* [OBJETIVO 1]: Repita do texto citado o trecho que vai de "A Justiça brasileira inicia" até "democráticos do planeta.", incluindo essas palavras.
* [OBJETIVO 2]: Liste as garantias pessoais dos juízes que, segundo o texto citado, Ari Pargendler mencionou na entrevista dada logo após assumir a presidência do STJ.

___ TEXTO CITADO ___

A Justiça brasileira inicia o ano de 2011 com um nível de prestígio internacional nunca antes desfrutado. Desde a nova configuração desenhada pela Constituinte de 1988, passando pelas reformas de 2004, até a modernização tecnológica atualmente em curso, o Poder Judiciário colecionou avanços que colocam o Brasil bem próximo – às vezes, até à frente – dos países mais desenvolvidos e democráticos do planeta.
O processo eletrônico é, no momento, o principal tema a atrair o interesse de outros países pela Justiça brasileira. Mas, entre os vários aspectos que contribuem para essa boa imagem internacional, também merecem destaque os dispositivos da Constituição destinados a assegurar um ambiente jurídico mais estável e previsível, marcado por um alto grau de independência e imparcialidade das decisões.
“Eu tenho participado de alguns seminários e congressos internacionais e vejo que a posição do Brasil sempre é muito respeitada em função da valorização que a sociedade brasileira dá a seus magistrados”, atesta o presidente do Superior Tribunal de Justiça (STJ), ministro Ari Pargendler.
Segundo ele, “a imagem do Poder Judiciário brasileiro no exterior é uma projeção da nossa Constituição e das leis do país. O Judiciário do Brasil é organizado sob os melhores princípios, aqueles que garantem ao juiz a independência e a imparcialidade. Para que esses valores sejam protegidos, os juízes brasileiros gozam de todas as garantias, e isso realmente se reflete na sua atuação e consequentemente na imagem que eles têm no exterior”, acrescenta o ministro.
Logo depois de tomar posse na presidência do STJ, em setembro de 2010, Ari Pargendler já havia abordado o assunto em uma entrevista, referindo-se a garantias como vitaliciedade, inamovibilidade e irredutibilidade de vencimentos. Além dessas prerrogativas pessoais dos juízes, o Judiciário goza de autonomia funcional, administrativa e orçamentária. “Poucos países dão aos juízes e, consequentemente, aos cidadãos que esses juízes jurisdicionam, tantas garantias quanto o Brasil dá. Os brasileiros não têm noção do valor que representa um juiz realmente independente”, afirmou.
Sem precedentes
Antes mesmo da promulgação da Emenda Constitucional n. 45 – que instituiu a chamada reforma do Judiciário, de 2004, que aperfeiçoou e ampliou as garantias estabelecidas pela Constituição de 88 –, a independência da Justiça brasileira já era reconhecida internacionalmente.

___ REGISTROS FORNECIDOS ___

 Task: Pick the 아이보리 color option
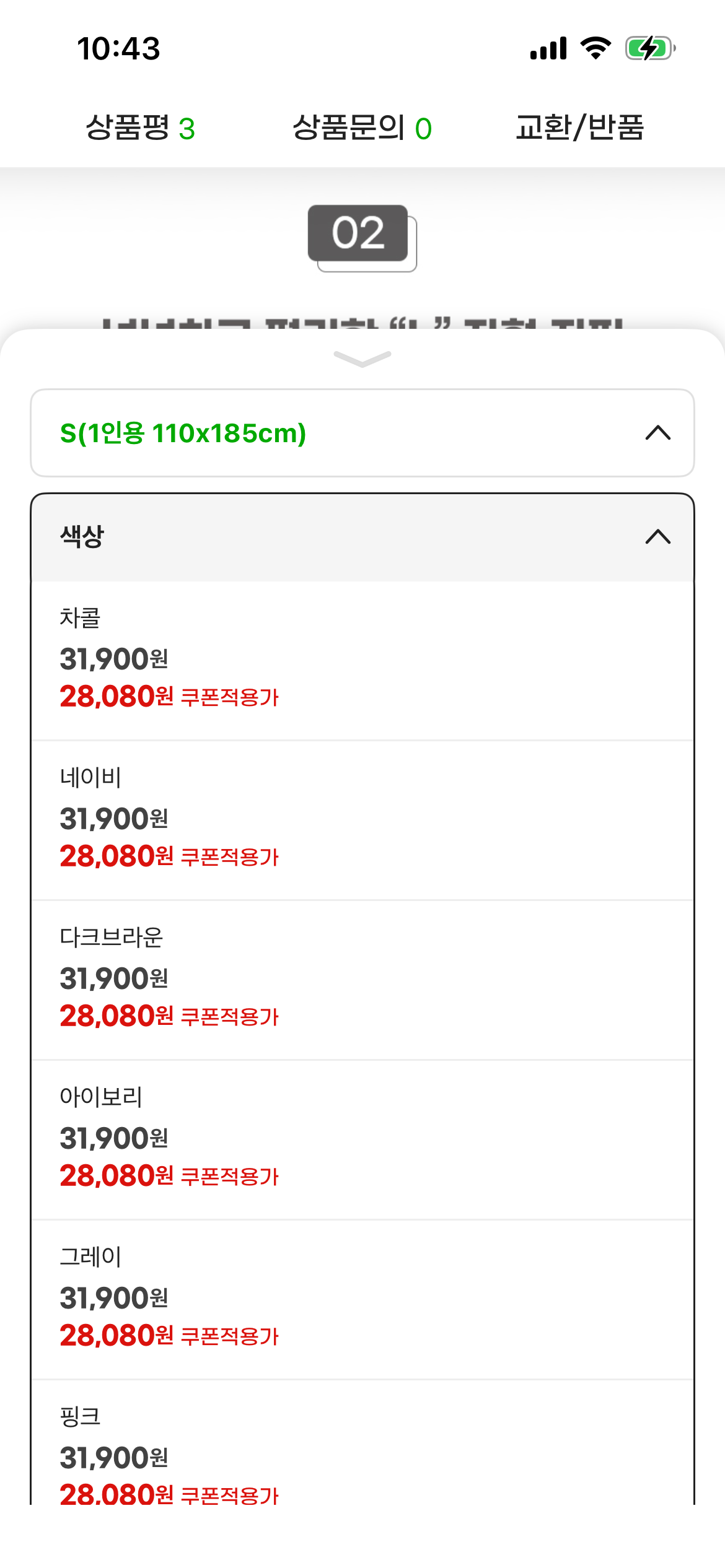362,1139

___
___ REGISTROS FORNECIDOS ___

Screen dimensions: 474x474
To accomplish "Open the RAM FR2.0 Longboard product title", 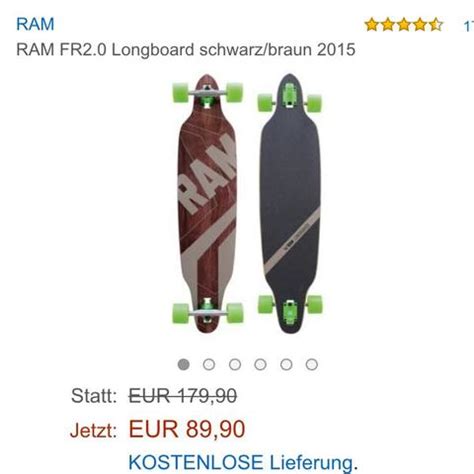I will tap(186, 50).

___

* [SOLUÇÃO DO EXERCÍCIO 1]:
A Justiça brasileira inicia o ano de 2011 com um nível de prestígio internacional nunca antes desfrutado. Desde a nova configuração desenhada pela Constituinte de 1988, passando pelas reformas de 2004, até a modernização tecnológica atualmente em curso, o Poder Judiciário colecionou avanços que colocam o Brasil bem próximo – às vezes, até à frente – dos países mais desenvolvidos e democráticos do planeta.

* [SOLUÇÃO DO EXERCÍCIO 2]:
- vitaliciedade
- inamovibilidade
- irredutibilidade de vencimentos